The device works in the following way.

To bring the device back to its original state, input 2 is fed

ts is the initial setup signal, in which the buffer register 6, the logical condition register 1, the microinstruction counter 15 and the trigger 22 are set to zero.

20

The input 5 of the device is given an operation code, which is fed through a group of elements OR k to the setup input of the buffer register 6 and sets the starting address of the firmware.

25 Since the contents of the 15 micro-instructions counter are zero, the signal 25 has a single value.

The pulse generator 23 produces a pulse 26, according to which pulses 29 and 31 are generated, and the trigger 22 at a single value of the signal 25 is set to one (all actions in the device are performed on the falling edges of the pulses). Signal 27 takes a single value. 35

Pulse 31 produces a reduction in the unit content of the counter of 15 commands, with the result that signal 25 takes a zero value.

40 According to pulse 29, the starting address from buffer register 6 is rewritten into address register 7, however, the micro-command output of memory block 8 appears after time t determined by e45 the memory sampling time. At the same time, at the output of the delay element 12, a single signal 28 is produced, according to which the group of elements AND 9 is opened. The group of elements and C closes.

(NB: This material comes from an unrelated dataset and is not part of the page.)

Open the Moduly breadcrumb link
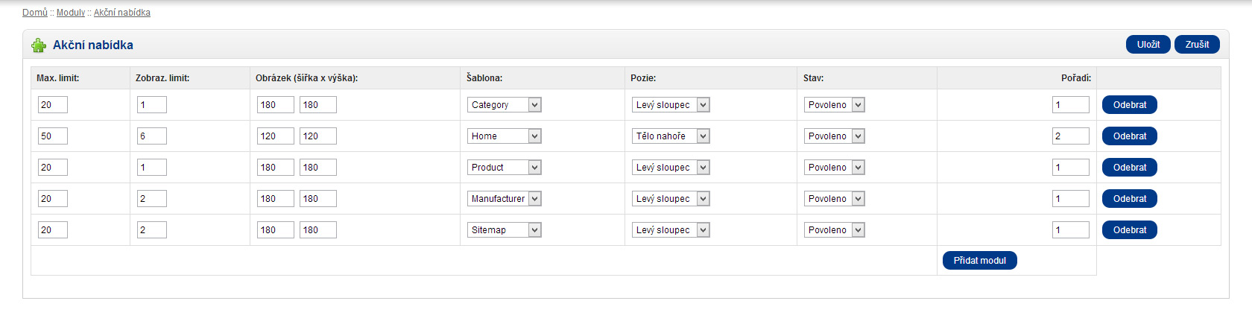Screen dimensions: 1252x333 [71, 13]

50 by the signal from the output of the element NOT 13C of the first output of the block of memory 8 to the information input of the counter 15 micro-instructions the code, the value

55 which is one less than the number of microinstructions in the current sequence. From the second output of the memory block 8 to the information input from, the 20

the address receives the address of the second microcommand of the current sequence: From the third output of memory block 8, the code of logical conditions that are checked during the implementation of the current sequence arrives at the information input of the register 1 of the logical conditions. From the fourth output of the memory block 8, the indirect address of the first microcommand of the following sequence is fed to the information input of the buffer register 6. From the fifth output of the memory block 8, through the groups of elements AND 9 and OR 10 to the output 11 of the device, the operational part of the first microcommand M, the current sequence (pos.32). In the operational part of the microcommand, micro-orders are coded, effecting the system that is not controlled by the firmware.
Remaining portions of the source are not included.